1-800-NEW-FUNK is a compilation album by Prince's NPG Records, meant to showcase artists signed to the record label. It was released on July 20, 1994. The title of the album was also a toll-free phone number in North America for customers to purchase Prince-related merchandise. Some tracks are from albums that actually saw release either through Prince's previous label, Paisley Park Records or through NPG Records, while others appear only on this compilation.

There were two German releases to this CD; the first release was issued with the reference NPG 6051-2 and is missing artwork from the Steeles album in the liner notes.
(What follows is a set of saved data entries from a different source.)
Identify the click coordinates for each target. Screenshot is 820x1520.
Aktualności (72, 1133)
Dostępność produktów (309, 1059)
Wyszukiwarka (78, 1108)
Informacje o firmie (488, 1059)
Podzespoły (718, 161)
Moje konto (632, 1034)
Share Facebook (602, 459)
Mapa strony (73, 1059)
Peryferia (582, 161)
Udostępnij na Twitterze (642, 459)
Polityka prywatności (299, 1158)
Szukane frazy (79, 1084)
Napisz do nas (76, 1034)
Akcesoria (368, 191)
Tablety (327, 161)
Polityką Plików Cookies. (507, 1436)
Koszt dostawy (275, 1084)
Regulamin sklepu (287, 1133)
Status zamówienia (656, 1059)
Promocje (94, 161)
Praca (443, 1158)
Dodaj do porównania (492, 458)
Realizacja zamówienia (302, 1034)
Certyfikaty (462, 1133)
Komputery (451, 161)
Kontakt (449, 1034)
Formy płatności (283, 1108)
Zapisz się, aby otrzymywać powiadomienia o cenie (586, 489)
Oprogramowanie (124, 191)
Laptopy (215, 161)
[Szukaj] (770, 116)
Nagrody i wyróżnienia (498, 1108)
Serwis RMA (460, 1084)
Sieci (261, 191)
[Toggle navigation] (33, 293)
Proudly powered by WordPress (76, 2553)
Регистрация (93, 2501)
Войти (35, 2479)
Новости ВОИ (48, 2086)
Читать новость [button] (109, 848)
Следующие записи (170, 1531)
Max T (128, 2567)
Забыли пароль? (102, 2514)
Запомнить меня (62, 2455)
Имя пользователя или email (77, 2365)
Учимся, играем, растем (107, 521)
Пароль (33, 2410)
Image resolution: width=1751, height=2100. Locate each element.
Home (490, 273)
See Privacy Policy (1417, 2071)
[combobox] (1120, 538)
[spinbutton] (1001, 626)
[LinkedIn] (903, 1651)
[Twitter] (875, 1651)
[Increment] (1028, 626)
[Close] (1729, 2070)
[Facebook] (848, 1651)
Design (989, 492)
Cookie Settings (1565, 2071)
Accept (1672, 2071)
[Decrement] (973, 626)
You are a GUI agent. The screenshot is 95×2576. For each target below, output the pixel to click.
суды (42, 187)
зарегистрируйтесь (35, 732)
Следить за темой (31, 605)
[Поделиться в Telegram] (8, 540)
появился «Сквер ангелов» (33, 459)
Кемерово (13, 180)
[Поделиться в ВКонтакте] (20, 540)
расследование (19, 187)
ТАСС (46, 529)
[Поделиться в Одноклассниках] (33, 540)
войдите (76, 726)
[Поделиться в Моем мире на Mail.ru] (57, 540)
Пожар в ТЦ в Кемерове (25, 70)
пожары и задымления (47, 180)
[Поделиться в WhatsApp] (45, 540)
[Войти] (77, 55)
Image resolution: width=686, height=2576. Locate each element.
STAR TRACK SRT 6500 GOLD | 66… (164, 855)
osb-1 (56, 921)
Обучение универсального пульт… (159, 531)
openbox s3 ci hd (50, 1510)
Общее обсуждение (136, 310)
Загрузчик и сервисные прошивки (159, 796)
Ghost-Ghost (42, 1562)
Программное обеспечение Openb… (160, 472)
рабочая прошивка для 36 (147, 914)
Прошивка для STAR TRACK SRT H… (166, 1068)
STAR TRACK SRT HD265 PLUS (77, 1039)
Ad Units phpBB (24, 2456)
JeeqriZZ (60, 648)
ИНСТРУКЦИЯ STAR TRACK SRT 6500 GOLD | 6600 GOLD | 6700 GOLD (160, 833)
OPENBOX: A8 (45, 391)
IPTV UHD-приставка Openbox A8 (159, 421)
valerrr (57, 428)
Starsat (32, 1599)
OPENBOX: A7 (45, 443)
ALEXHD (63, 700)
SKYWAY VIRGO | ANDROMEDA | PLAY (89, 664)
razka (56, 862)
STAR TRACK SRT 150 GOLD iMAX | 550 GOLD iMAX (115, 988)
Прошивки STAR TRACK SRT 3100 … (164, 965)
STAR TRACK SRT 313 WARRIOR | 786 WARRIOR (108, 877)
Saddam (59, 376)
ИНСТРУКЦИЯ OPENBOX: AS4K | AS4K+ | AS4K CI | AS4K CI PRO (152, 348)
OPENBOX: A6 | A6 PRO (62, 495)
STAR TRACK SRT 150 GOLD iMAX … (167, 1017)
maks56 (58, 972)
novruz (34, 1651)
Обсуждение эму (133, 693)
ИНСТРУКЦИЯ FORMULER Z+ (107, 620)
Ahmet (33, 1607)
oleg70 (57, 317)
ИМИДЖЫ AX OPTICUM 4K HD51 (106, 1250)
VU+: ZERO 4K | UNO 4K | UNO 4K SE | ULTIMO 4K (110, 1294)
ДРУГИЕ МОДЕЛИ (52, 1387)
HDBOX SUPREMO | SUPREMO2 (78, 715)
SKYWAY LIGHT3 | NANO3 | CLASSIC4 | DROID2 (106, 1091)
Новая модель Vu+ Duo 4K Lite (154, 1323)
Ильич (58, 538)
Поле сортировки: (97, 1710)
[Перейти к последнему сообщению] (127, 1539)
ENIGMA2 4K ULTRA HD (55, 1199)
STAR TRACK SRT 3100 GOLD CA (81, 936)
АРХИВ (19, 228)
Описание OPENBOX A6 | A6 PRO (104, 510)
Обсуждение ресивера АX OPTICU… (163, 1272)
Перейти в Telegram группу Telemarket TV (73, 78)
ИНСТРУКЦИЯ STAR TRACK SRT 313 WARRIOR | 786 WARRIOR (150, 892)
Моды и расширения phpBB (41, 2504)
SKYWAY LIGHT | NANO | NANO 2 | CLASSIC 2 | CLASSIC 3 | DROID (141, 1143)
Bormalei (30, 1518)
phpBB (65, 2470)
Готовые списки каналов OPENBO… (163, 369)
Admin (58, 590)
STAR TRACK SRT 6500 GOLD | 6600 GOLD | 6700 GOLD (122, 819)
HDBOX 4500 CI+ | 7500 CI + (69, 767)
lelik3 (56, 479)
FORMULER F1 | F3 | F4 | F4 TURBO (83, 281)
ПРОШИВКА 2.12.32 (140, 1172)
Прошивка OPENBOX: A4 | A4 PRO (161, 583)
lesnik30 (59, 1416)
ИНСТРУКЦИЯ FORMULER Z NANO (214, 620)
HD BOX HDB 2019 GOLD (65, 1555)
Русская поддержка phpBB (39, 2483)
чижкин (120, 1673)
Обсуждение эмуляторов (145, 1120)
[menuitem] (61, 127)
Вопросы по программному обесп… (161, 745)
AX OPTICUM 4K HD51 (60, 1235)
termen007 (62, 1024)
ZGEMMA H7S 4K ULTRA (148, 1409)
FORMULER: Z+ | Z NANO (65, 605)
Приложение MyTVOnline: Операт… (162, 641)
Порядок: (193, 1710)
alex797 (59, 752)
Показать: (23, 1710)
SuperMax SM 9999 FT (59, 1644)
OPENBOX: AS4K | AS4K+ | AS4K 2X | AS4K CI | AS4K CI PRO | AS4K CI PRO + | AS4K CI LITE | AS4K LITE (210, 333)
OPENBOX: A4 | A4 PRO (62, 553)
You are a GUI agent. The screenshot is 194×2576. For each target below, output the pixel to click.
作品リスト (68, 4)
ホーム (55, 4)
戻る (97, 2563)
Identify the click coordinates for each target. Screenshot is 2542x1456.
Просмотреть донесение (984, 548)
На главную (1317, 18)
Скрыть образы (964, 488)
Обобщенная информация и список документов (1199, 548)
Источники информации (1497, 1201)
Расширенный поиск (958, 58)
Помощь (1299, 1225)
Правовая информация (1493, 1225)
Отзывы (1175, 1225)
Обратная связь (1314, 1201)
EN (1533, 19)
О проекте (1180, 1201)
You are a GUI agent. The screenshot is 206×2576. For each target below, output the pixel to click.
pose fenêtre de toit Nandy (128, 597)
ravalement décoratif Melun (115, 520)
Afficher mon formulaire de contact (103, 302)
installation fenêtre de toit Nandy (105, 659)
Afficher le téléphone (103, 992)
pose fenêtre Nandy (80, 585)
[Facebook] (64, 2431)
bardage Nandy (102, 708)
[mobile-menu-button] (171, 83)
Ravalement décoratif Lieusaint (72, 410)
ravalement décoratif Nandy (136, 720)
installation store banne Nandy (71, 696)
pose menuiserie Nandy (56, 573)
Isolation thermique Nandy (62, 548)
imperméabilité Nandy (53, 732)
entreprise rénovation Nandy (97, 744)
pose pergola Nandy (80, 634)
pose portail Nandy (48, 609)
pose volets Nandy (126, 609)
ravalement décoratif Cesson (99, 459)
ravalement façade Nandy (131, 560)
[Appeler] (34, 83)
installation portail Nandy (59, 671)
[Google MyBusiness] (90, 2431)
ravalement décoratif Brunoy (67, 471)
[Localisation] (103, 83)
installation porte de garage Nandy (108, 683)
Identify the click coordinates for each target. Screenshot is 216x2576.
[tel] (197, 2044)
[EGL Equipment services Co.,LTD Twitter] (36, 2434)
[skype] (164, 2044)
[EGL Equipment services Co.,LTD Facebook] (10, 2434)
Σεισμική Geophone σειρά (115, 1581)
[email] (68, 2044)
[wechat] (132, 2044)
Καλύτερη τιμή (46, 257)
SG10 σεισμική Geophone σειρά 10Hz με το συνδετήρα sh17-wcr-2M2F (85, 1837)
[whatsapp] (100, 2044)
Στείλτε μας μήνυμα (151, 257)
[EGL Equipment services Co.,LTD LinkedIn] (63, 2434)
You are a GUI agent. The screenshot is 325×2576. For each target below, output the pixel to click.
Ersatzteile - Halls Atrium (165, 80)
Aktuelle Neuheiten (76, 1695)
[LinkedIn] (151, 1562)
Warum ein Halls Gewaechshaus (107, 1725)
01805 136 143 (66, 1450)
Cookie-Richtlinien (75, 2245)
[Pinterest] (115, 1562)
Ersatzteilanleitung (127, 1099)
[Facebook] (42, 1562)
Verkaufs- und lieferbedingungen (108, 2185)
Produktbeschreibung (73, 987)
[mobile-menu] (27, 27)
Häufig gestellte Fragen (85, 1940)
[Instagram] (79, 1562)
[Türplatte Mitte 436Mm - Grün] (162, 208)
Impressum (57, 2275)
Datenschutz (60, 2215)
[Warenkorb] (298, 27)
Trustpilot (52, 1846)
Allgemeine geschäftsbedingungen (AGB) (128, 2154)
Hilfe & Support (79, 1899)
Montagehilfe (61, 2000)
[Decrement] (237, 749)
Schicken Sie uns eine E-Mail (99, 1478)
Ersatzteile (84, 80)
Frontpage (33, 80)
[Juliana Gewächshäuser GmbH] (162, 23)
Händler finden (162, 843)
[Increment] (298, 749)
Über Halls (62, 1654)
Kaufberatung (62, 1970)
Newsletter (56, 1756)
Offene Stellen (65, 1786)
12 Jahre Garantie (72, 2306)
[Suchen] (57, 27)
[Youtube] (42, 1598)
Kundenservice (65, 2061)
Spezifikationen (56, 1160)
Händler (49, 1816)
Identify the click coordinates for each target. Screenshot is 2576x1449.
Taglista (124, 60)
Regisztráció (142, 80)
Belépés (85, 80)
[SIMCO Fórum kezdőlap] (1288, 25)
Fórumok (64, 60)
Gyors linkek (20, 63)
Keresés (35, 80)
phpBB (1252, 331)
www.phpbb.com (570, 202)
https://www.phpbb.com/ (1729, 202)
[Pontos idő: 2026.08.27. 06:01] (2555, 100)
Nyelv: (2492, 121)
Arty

The second release, reference 0060512NPG, includes an image of the Steeles album cover artwork.

Professional ratings
Review scores
| Source | Rating |
| Entertainment Weekly | C+ |
| Music Week | Star |

==Track listing==

| No. | Title | Performing Artist(s) | Length |
|---|---|---|---|
| 1. | "MPLS" | Minneapolis | 4:27 |
| 2. | "Hollywood" (From the album Hey Man, Smell My Finger) | George Clinton | 4:33 |
| 3. | "Love Sign" | Nona Gaye and Prince | 4:32 |
| 4. | "If Love U 2nite" (From the album Child of the Sun) | Mayte | 4:20 |
| 5. | "Color" | The Steeles | 4:20 |
| 6. | "2gether" (From the album Gold Nigga) | The N.P.G. | 5:07 |
| 7. | "Standing at the Altar" | Margie Cox | 3:55 |
| 8. | "You Will be Moved" (From the album The Voice) | Mavis Staples | 4:12 |
| 9. | "17" | Madhouse | 5:24 |
| 10. | "A Woman's Gotta Have It" | Nona Gaye | 4:30 |
| 11. | "MPLS Reprise" | Minneapolis | 0:48 |
| Total length: |  |  | 46:08 |

==Singles==
- The Nona Gaye/Prince track "Love Sign" was released to radio in June 1994.
- Margie Cox's "Standing at the Altar" was also released as a single.

==Reviews==
Entertainment Weekly said that as a showcase of Prince's label, Paisley Park Records, the album "amounts to unintentional evidence of why the company failed." They rated the album "C+". The Independent, describing the record as a "stop-gap compilation of Princely offshoots", cited Nona Gaye's contributions as being "of primary interest", saying she "displays a slinky sensitivity without the overt sensuality of her father or her producer".